──────── GIVEN RECORDS ────────

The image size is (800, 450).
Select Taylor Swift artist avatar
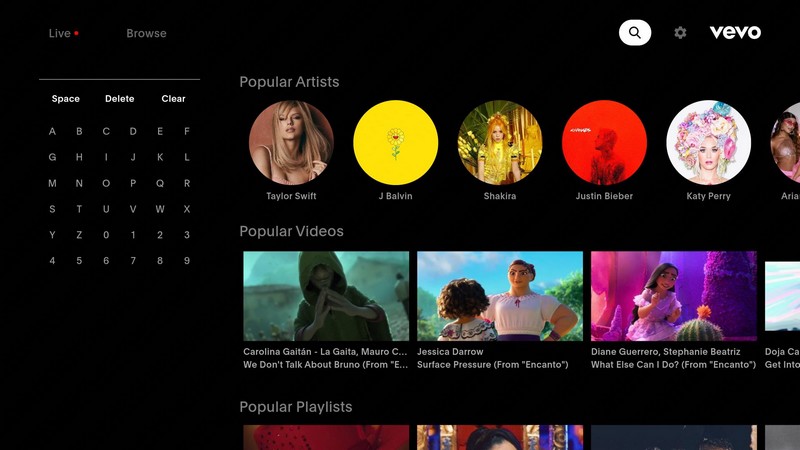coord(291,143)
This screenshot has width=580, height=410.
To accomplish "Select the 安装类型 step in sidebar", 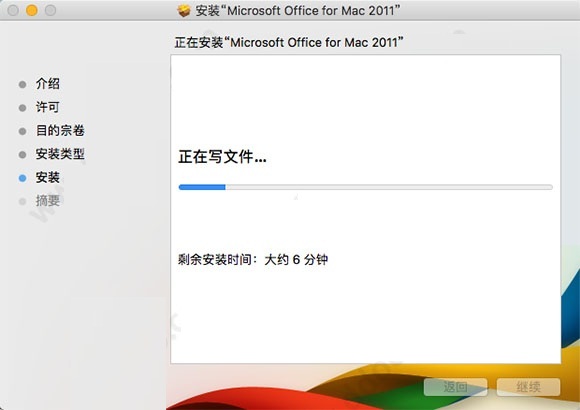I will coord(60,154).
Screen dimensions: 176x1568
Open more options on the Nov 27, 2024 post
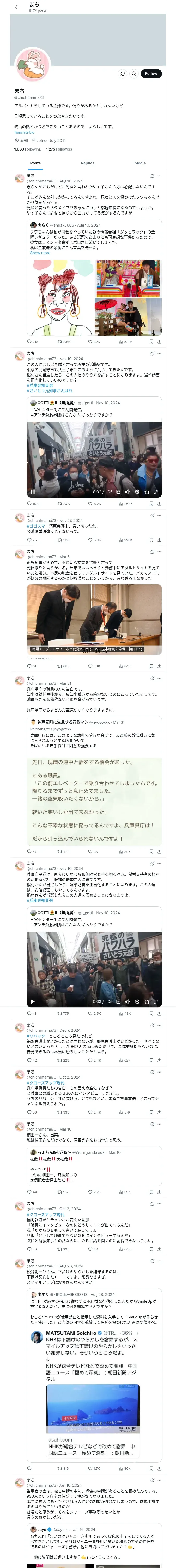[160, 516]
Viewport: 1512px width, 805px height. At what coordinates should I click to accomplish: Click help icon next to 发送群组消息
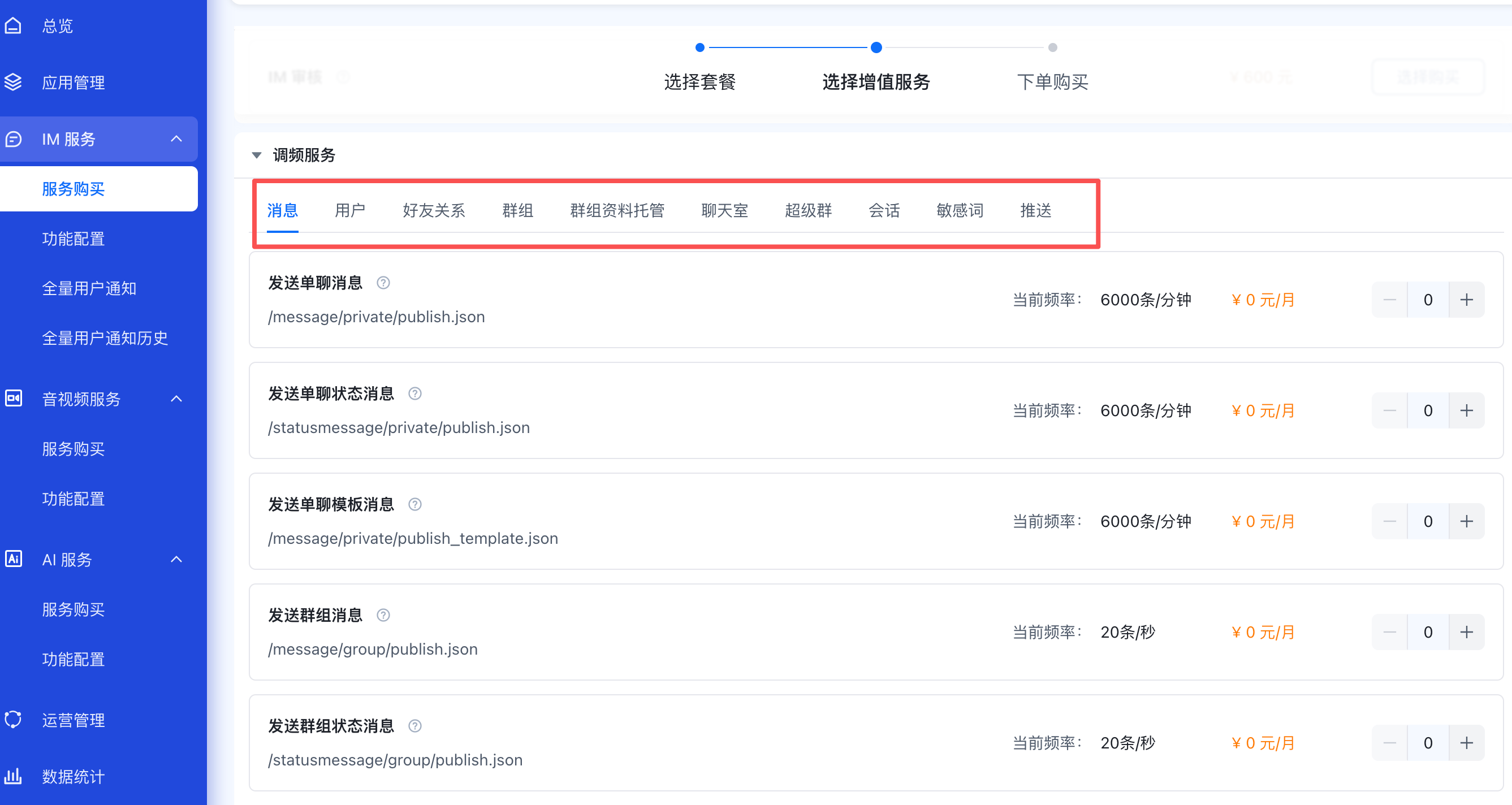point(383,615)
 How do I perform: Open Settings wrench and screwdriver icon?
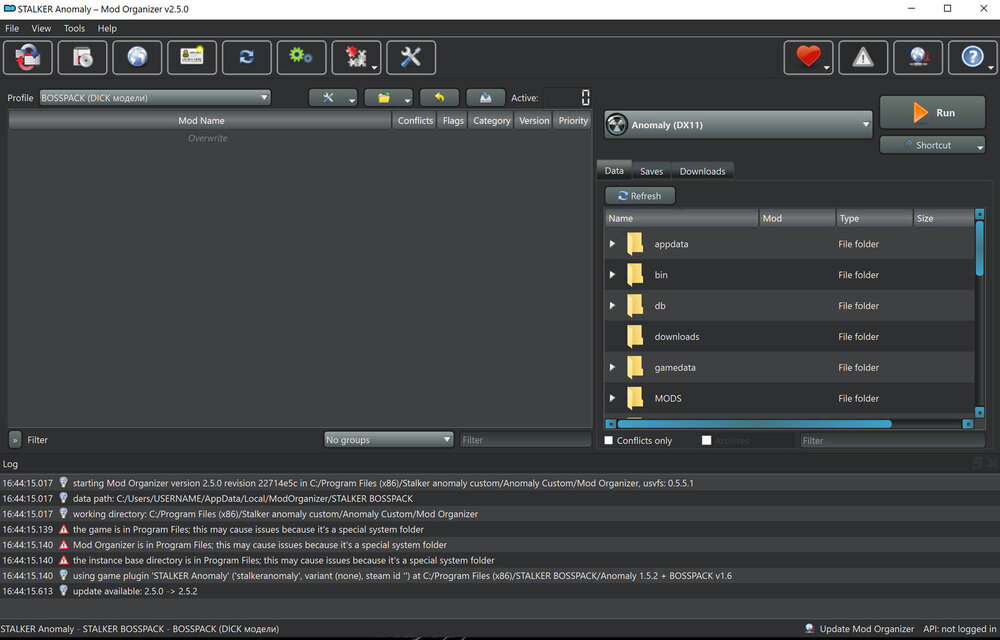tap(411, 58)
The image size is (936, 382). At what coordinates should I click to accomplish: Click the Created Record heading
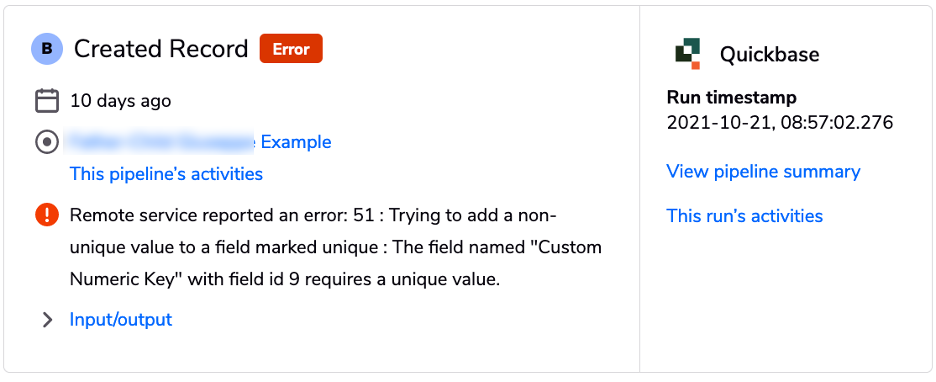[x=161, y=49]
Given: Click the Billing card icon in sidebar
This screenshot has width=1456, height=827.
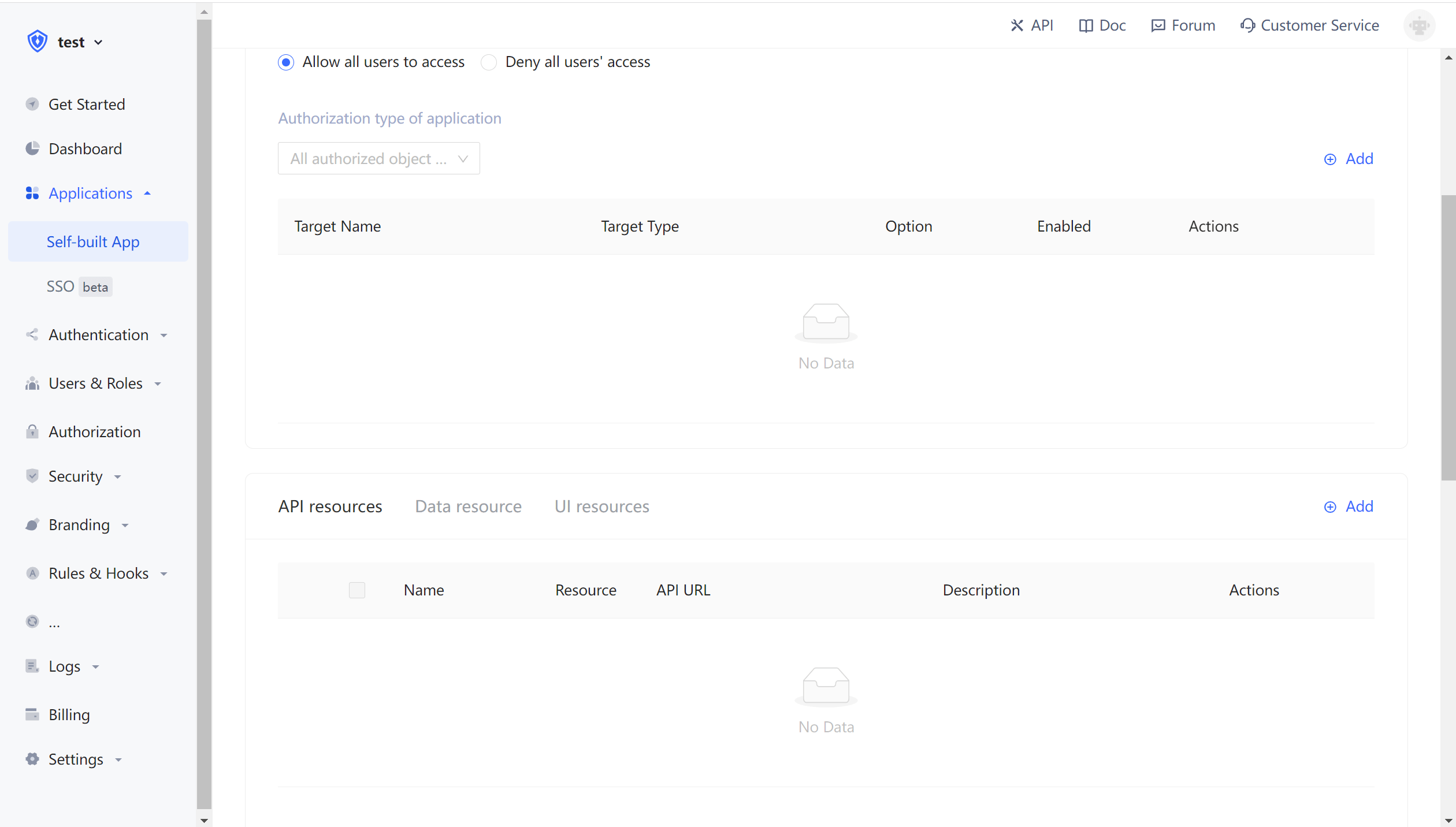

────────

▶ _EXERCISE_: Quote every line from the one holding "The image size is (936, 382)." through the end of the rows, inclusive, and omit the pictures.

▶ _ANSWER FOR THIS EXERCISE_:
The image size is (936, 382). At what coordinates should I click to accomplish: Click the Created Record heading
[x=161, y=49]
Given: Click the Billing card icon in sidebar
This screenshot has width=1456, height=827.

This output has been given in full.